- [Required work]:
Among the entries below, take the line with "How do I perform: Click the Flume" and the line with "Toggle checkbox for", and output them and every line between them exactly, with nothing else.

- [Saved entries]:
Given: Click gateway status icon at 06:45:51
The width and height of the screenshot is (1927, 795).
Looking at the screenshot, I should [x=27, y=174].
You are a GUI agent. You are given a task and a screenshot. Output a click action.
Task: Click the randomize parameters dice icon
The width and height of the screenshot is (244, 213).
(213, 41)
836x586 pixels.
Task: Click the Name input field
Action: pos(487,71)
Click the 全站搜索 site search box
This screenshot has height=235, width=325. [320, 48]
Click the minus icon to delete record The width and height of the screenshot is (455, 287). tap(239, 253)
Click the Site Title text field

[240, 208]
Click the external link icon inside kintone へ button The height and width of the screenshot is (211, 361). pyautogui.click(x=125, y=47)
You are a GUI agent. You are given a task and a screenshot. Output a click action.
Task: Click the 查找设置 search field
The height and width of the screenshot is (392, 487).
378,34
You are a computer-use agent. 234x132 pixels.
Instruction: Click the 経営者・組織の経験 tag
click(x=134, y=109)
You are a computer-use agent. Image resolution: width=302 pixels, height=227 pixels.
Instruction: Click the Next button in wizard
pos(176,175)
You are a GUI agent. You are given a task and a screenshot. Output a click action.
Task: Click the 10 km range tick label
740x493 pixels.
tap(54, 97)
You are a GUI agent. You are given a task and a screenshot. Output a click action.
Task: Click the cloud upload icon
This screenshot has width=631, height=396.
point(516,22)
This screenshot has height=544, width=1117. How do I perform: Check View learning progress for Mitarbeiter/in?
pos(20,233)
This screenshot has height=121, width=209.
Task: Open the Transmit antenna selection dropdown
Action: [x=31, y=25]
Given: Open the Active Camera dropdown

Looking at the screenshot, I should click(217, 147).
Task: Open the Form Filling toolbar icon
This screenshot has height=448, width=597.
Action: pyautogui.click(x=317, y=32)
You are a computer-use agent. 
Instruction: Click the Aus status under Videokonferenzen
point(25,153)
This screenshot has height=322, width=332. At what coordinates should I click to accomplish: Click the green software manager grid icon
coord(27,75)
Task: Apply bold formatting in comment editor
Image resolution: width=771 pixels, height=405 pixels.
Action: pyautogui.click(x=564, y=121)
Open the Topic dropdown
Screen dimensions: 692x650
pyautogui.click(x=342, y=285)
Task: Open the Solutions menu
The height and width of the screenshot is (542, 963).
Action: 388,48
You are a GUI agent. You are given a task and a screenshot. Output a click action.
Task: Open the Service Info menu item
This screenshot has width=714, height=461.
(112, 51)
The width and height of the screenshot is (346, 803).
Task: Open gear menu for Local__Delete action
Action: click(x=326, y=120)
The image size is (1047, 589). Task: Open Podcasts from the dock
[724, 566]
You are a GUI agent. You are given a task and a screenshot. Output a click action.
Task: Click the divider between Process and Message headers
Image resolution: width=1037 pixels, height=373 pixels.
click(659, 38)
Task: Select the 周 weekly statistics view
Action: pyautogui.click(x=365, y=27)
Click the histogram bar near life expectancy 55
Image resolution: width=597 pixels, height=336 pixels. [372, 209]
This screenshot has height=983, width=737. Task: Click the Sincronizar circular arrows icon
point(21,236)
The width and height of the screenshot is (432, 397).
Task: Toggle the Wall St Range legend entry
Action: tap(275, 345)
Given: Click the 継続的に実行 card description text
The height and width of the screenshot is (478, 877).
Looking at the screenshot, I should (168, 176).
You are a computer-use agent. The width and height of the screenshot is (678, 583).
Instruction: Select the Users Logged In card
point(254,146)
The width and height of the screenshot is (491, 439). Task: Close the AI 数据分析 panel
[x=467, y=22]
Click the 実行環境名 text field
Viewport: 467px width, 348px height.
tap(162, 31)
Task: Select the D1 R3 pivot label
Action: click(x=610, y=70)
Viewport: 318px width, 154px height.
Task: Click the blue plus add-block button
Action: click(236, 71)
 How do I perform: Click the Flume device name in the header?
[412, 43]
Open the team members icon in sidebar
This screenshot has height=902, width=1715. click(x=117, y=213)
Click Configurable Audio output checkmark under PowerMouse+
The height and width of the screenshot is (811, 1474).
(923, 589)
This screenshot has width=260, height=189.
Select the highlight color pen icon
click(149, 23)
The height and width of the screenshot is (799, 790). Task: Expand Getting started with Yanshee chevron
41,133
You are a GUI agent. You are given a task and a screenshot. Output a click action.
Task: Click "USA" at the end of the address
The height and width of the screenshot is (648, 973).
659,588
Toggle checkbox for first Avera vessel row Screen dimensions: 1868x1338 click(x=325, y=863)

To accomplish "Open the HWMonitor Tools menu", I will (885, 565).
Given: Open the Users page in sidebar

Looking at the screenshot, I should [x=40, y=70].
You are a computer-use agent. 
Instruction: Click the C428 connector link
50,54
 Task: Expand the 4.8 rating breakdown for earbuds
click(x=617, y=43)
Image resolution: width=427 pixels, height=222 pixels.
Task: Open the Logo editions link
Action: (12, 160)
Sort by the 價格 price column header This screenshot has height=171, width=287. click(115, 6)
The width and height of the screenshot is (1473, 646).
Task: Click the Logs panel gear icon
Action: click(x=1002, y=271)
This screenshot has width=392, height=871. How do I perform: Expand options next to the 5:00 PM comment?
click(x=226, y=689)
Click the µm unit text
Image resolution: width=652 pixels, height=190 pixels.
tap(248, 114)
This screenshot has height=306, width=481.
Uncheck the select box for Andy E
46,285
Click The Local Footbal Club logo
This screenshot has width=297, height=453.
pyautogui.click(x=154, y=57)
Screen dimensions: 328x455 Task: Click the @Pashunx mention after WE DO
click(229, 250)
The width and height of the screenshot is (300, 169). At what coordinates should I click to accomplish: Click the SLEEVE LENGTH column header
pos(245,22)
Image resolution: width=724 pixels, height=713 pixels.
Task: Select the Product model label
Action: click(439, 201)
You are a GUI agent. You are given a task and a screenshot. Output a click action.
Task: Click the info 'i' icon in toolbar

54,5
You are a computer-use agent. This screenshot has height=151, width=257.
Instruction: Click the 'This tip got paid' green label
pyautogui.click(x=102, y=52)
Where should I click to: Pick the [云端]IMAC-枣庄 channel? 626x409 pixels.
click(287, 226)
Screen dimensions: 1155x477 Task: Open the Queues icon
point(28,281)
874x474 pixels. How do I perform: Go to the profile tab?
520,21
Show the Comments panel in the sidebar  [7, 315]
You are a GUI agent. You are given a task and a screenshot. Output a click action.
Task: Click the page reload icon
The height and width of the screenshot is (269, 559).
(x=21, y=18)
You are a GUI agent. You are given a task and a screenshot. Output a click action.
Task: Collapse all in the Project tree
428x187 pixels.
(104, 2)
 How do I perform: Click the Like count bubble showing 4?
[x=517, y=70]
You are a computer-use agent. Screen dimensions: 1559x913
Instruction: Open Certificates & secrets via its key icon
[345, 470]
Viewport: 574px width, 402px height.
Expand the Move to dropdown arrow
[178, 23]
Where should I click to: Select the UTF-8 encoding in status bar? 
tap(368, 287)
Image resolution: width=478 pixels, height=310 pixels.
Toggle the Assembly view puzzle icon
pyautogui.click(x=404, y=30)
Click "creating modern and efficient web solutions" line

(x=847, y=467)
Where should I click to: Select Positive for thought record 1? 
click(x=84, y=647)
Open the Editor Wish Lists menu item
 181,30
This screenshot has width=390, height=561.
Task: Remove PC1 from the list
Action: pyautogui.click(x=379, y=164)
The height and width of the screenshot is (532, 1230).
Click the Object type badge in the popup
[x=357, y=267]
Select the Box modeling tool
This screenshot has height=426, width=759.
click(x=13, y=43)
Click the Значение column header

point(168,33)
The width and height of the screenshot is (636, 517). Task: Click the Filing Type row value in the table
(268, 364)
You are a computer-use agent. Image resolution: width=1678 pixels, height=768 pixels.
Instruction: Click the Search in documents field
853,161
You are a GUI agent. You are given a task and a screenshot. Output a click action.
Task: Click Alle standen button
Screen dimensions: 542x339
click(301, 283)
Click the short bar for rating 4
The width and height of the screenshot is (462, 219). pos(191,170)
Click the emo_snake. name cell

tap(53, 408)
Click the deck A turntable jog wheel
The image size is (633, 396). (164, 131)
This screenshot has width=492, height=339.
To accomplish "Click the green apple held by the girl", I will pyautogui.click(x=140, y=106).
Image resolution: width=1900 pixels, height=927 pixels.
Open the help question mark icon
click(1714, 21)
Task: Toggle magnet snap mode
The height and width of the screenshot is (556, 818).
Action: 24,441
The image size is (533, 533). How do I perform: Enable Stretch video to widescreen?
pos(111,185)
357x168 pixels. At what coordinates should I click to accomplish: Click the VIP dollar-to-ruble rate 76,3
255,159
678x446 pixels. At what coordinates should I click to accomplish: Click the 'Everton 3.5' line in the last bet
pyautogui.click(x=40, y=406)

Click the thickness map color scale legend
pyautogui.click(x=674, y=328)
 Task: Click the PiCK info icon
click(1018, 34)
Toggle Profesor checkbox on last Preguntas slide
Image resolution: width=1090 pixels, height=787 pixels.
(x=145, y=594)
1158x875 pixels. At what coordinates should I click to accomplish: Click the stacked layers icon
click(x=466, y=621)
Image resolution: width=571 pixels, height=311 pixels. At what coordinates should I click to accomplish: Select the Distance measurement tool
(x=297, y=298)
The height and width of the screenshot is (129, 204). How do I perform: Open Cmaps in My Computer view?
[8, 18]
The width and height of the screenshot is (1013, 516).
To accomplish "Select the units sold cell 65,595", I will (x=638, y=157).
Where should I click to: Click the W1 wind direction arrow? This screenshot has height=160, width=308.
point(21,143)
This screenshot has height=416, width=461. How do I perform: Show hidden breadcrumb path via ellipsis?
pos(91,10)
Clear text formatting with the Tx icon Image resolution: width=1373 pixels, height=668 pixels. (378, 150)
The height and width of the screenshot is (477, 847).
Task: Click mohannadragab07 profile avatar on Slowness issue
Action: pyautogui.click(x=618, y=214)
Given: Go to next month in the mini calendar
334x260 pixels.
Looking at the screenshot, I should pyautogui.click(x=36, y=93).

- [Answer to this task]:
 How do I perform: Click the Flume device name in the header?
[412, 43]
Open the team members icon in sidebar
This screenshot has height=902, width=1715. click(x=117, y=213)
Click Configurable Audio output checkmark under PowerMouse+
The height and width of the screenshot is (811, 1474).
(923, 589)
This screenshot has width=260, height=189.
Select the highlight color pen icon
click(149, 23)
The height and width of the screenshot is (799, 790). Task: Expand Getting started with Yanshee chevron
41,133
You are a GUI agent. You are given a task and a screenshot. Output a click action.
Task: Click "USA" at the end of the address
The height and width of the screenshot is (648, 973).
659,588
Toggle checkbox for first Avera vessel row Screen dimensions: 1868x1338 click(x=325, y=863)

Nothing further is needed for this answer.